Borussia przed ostatnią kolejką stała przed historyczną szansą na przerwanie wieloletniej dominacji Bayernu i sięgnięcie po pierwsze od 2012 roku mistrzostwo Niemiec. BVB miała dwa punkty przewagi nad monachijczykami i wszystko w swoich rękach. Na przeszkodzie stanęło jej jednak Mainz.
Mecz od początku nie układał się po myśli podopiecznych Edina Terzicia. W 15. minucie Andreas Hanche-Olsen wykorzystał dośrodkowanie Edimilsona Fernandesa z rzutu rożnego i wyprowadził gości na prowadzenie.
Gospodarze mogli, a wręcz powinni, szybko doprowadzić do wyrównania. Tak się jednak nie stało. W 19. minucie strzał Sebastiena Hallera z rzutu karnego obronił Finn Dahmen. Jakby tego było mało, pięć minut później Mainz podwyższyło po uderzeniu głową Karima Onisiwo.
BVB w drugiej połowie wzięła się za odrabianie strat. Do pełni szczęścia piłkarzom z Signal Iduna Park brakowało jednak lepszej skuteczności. O ile stworzyli sobie kilka naprawdę dogodnych okazji podbramkowych, o tyle nie potrafili ich zamienić na gole.
Udało się dopiero w 69. minucie, kiedy to Raphael Guerreiro zza pola karnego i przy pomocy słupka wpakował futbolówkę do siatki. W Dortmundzie na nowo odżyła nadzieja, zwłaszcza że w międzyczasie Bayern remisował z 1. FC Koeln, co sprawiało, że nawet pomimo porażki powrócili na fotel lidera.
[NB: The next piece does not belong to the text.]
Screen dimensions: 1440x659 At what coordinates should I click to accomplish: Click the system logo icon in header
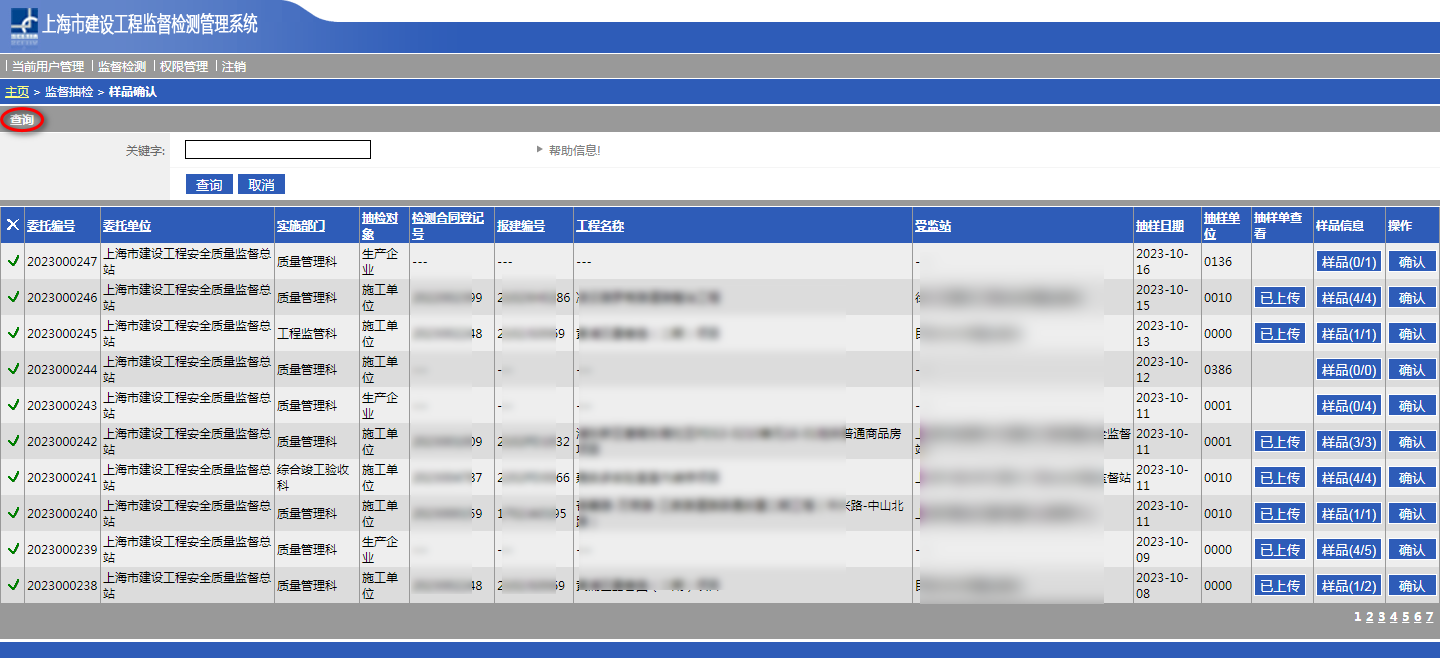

Sęk w tym, że finalnie monachijczycy zdołali przechylić szalę zwycięstwa na swoją korzyść po golu w końcówce Jamala Musiali, natomiast tego samego nie można powiedzieć o BVB. Wprawdzie w 96. minucie Niklas Sule efektownie doprowadził do wyrównania, ale to nic nie dało. Mistrzostwo Niemiec, za sprawą korzystniejszego bilansu bramkowego, pozostało 11. raz z rzędu w Monachium.
Gdy wybrzmiał ostatni gwizdek sędziego, na Signal Iduna Park zapadła ogłuszająca cisza. Nic dziwnego. Historyczna szansa na przerwanie wieloletniej dominacji odwiecznego rywala została zaprzepaszczona na ostatniej prostej.